There are two issues that I can see with specifying more dirty than 
quick XML subsets.

First, is that processors targeted to a subset get built, but are 
named after the superset. Now, if someone wants to develop a SOAP 
processor, they should go right ahead. What they should not do is 
call it an XML processor - that muddies the waters. When they do, I 
think we have every right to call foul. For example, over on 
axis-user, I discovered thanks to Denis Sosnoski that XPP3 and 
Electric XML don't process XML as per the spec. It's already been 
discussed here that System.Xml defaults to a subset, and although 
you can configure it to stop acting as System.SOAP and process XML, 
I'm not sure about the other two (Denis says XPP3 can work with XML 
with a parser swapout).

Second, XML is being subsetted for problem domains without much 
visible thought for the cost of that subsetting. How are all these 
optimized systems supposed to work together a few years out? There 
are people who do not appreciate the value of what uniform format 
offers, or what its potential economic value is. Perhaps this is 
because we technologists are mentally stuck on foolish optimizations 
in specification designs as well as software - we're still worrying 
about the metal. Someone on axis-user said that making processors 
comply with the more esoteric parts of XML would be compliance for 
its own sake.

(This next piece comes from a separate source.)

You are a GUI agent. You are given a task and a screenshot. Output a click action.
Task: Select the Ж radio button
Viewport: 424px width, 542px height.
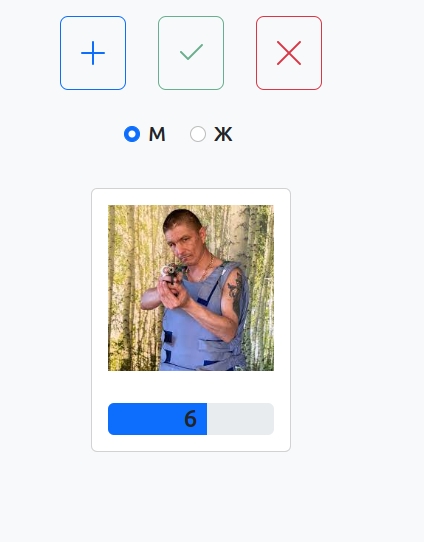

But isn't compliance the point? If SOAP ever gets 
subsetted, it will interesting to see how the web services community 

Subsetting XML seems as much an issue for 'interoperability' as 
targeting schemas and infosets does. It's good news that people like 
Don Box and Tim Ewald say they are now appreciating the value of 
staying near XML syntax, but we might be some time waiting for 
consensus that a finger food approach to XML was not such a good idea.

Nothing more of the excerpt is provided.